Task brief → Reproduce the data unchanged, beginning at the line containing "The height and" and continuing through the line containing "[x=1017, y=6]", and nothing more.

Provided entries →
══════════

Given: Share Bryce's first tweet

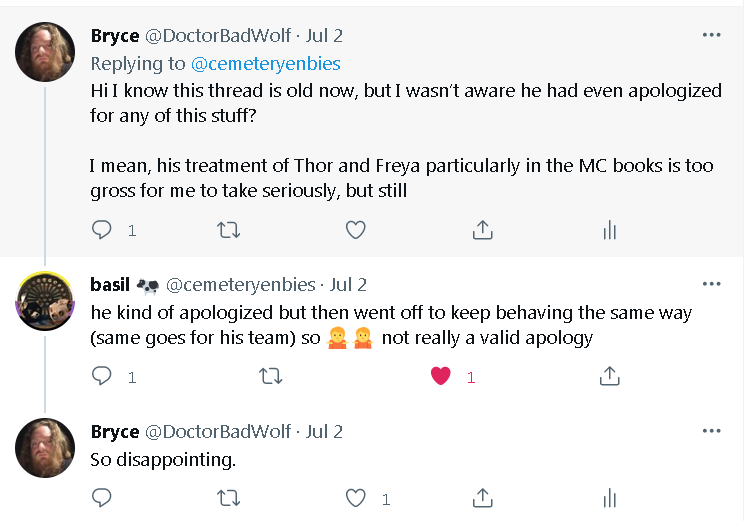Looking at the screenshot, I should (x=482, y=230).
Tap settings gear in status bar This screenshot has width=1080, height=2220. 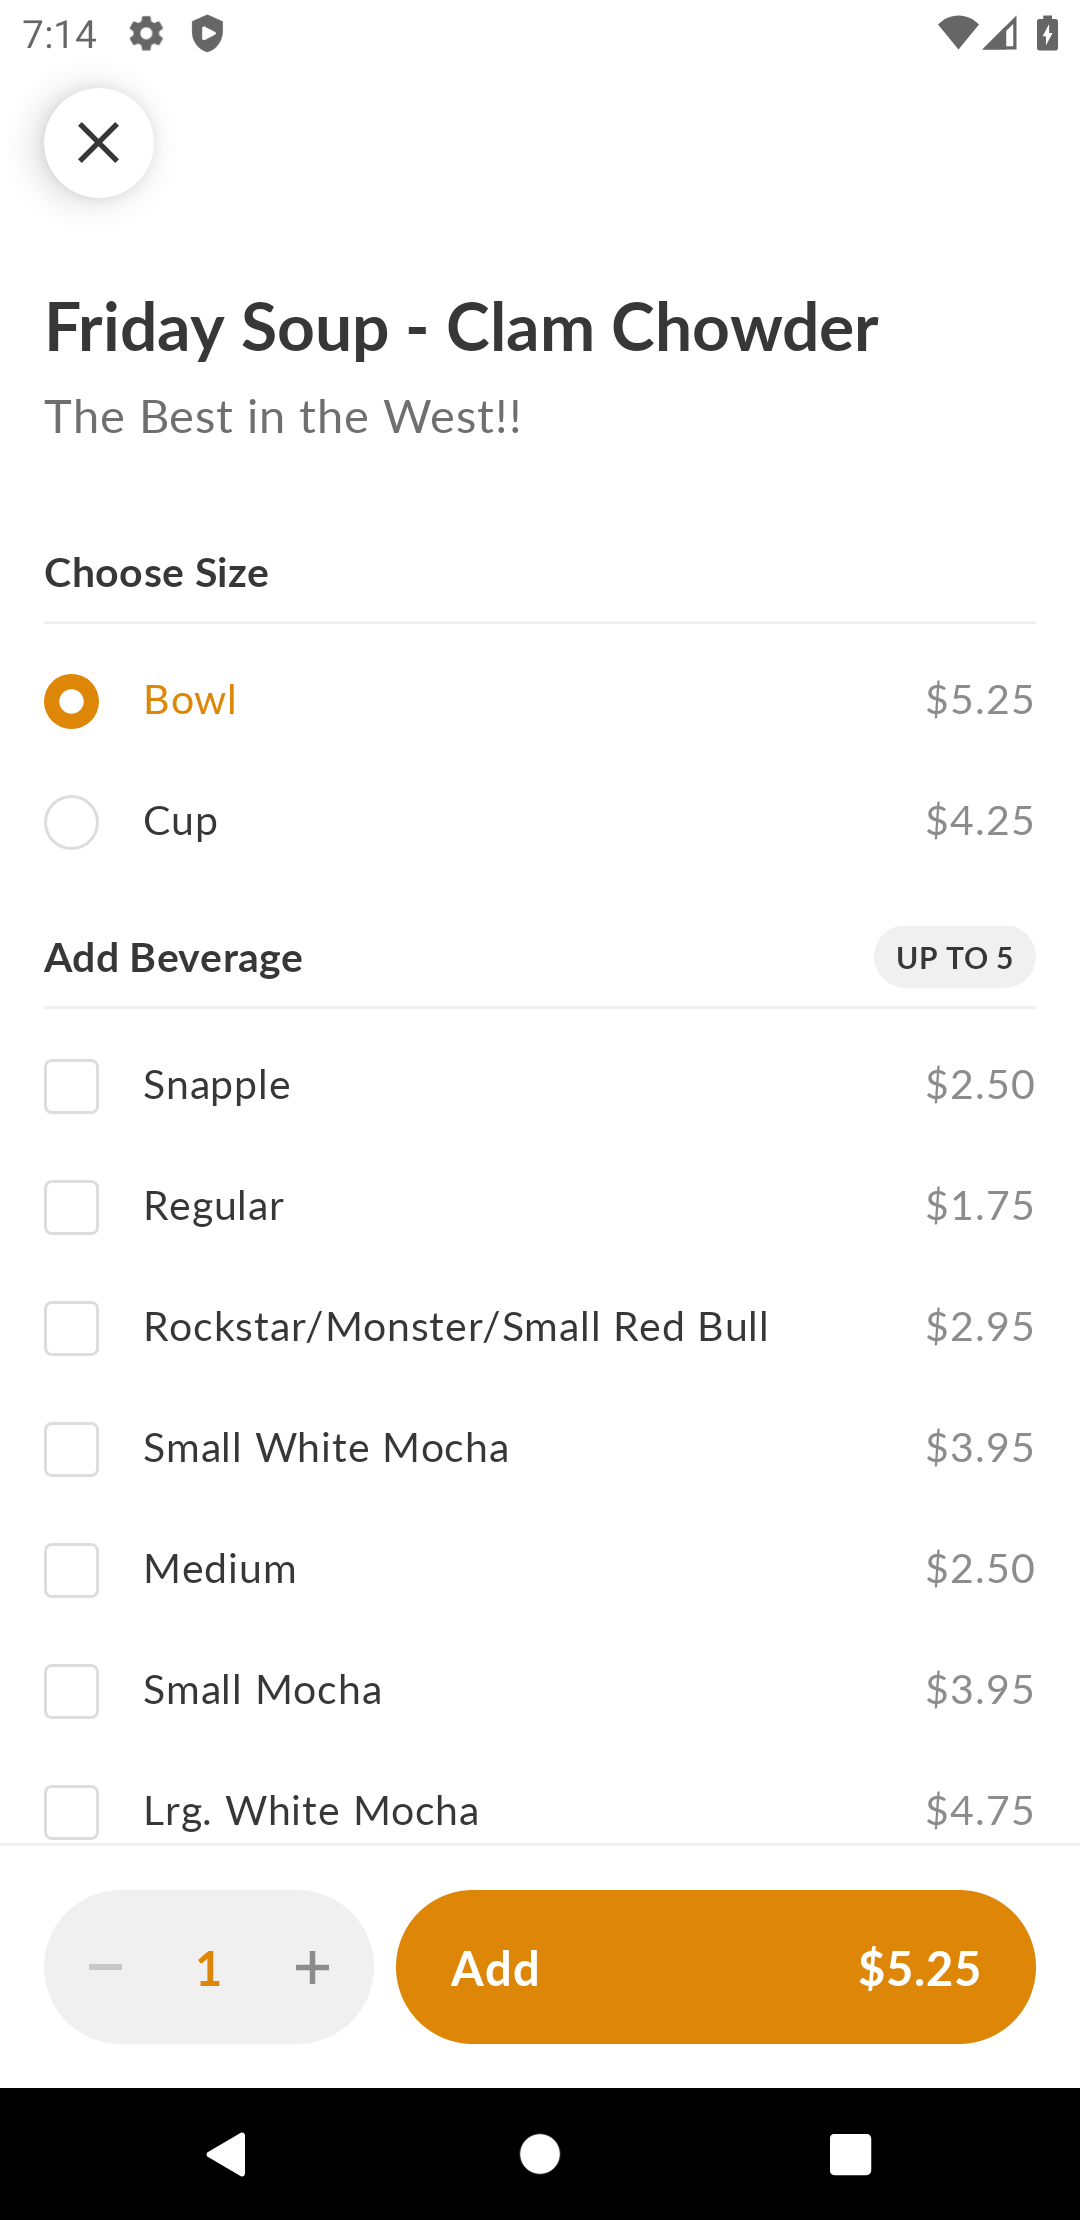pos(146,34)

══════════

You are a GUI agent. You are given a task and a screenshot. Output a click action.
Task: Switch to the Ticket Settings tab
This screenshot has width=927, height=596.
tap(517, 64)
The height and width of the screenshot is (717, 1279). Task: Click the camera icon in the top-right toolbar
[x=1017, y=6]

══════════

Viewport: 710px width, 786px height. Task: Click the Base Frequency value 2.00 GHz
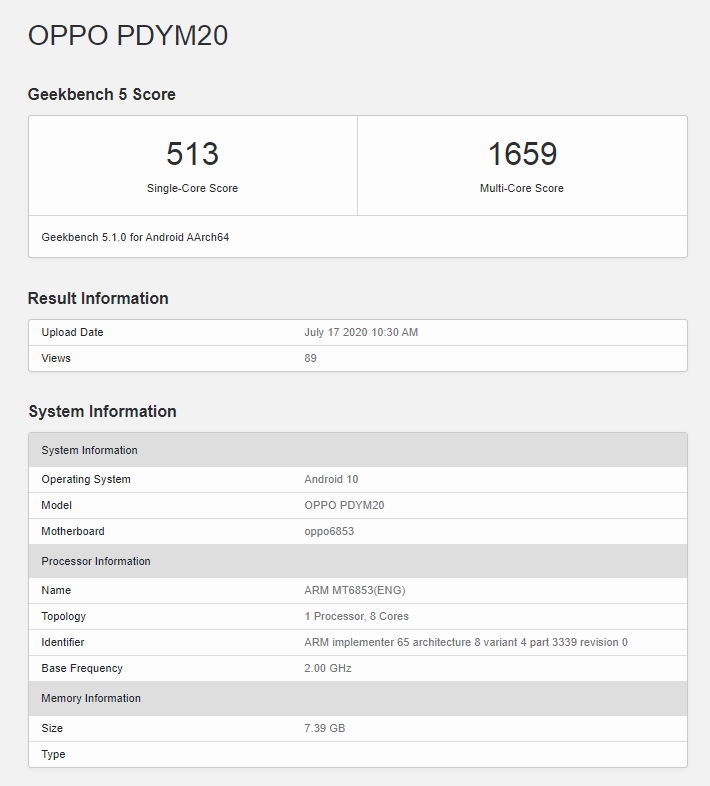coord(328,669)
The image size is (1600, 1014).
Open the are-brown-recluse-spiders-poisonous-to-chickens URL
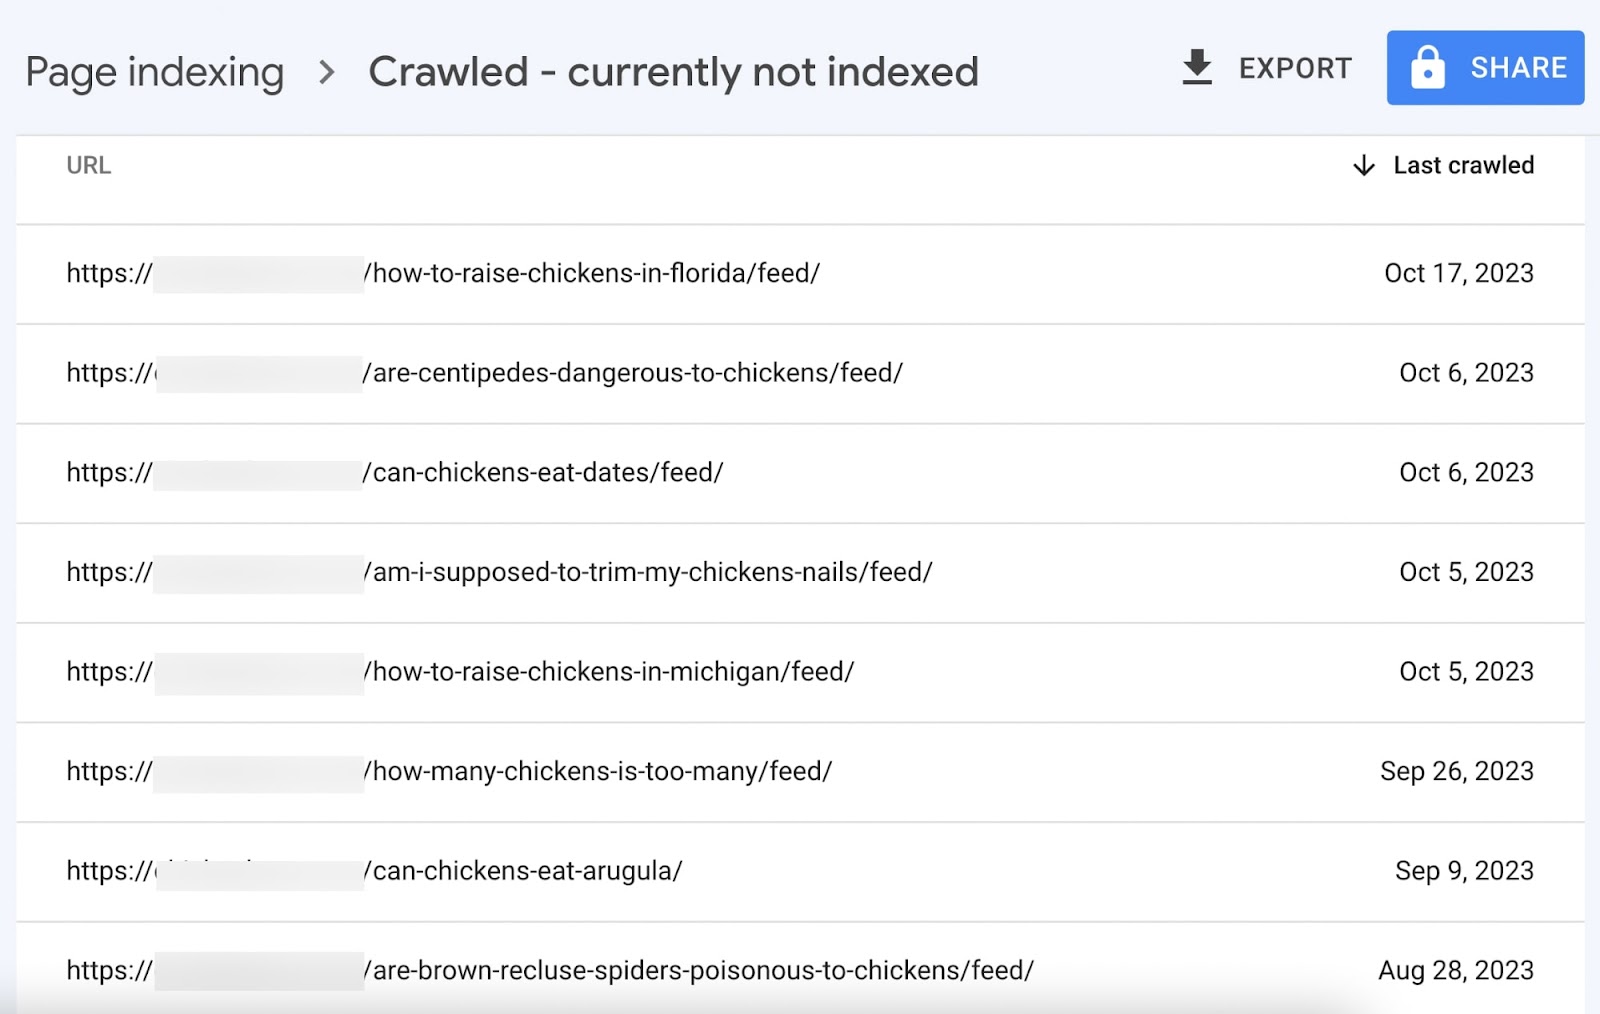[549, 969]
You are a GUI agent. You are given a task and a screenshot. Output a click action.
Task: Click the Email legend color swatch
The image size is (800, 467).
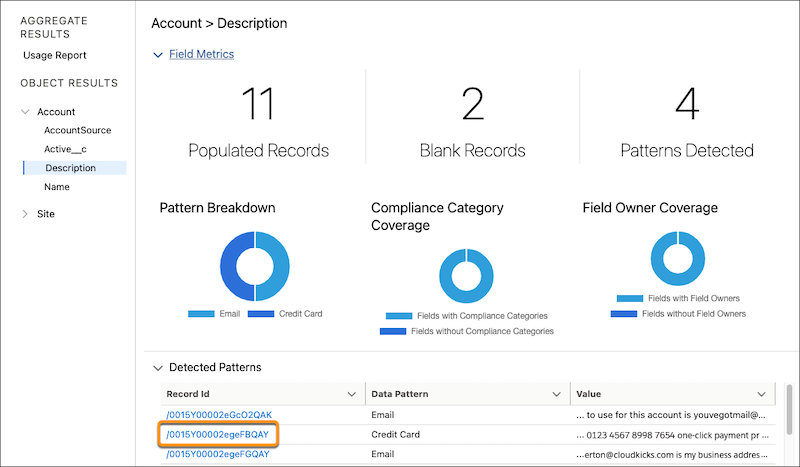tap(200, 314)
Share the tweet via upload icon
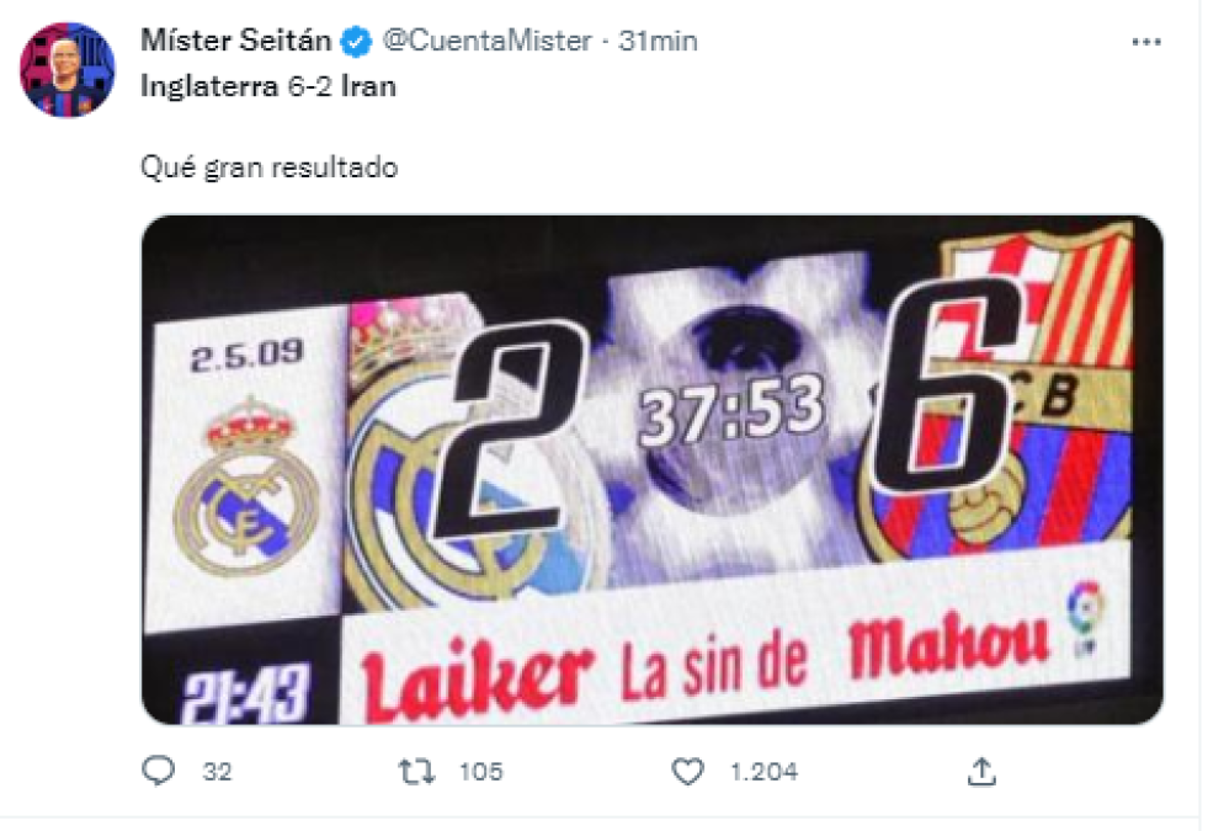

══════════

Reply to the exercise →
The height and width of the screenshot is (717, 1279). Task: Click the camera icon in the top-right toolbar
[x=1017, y=6]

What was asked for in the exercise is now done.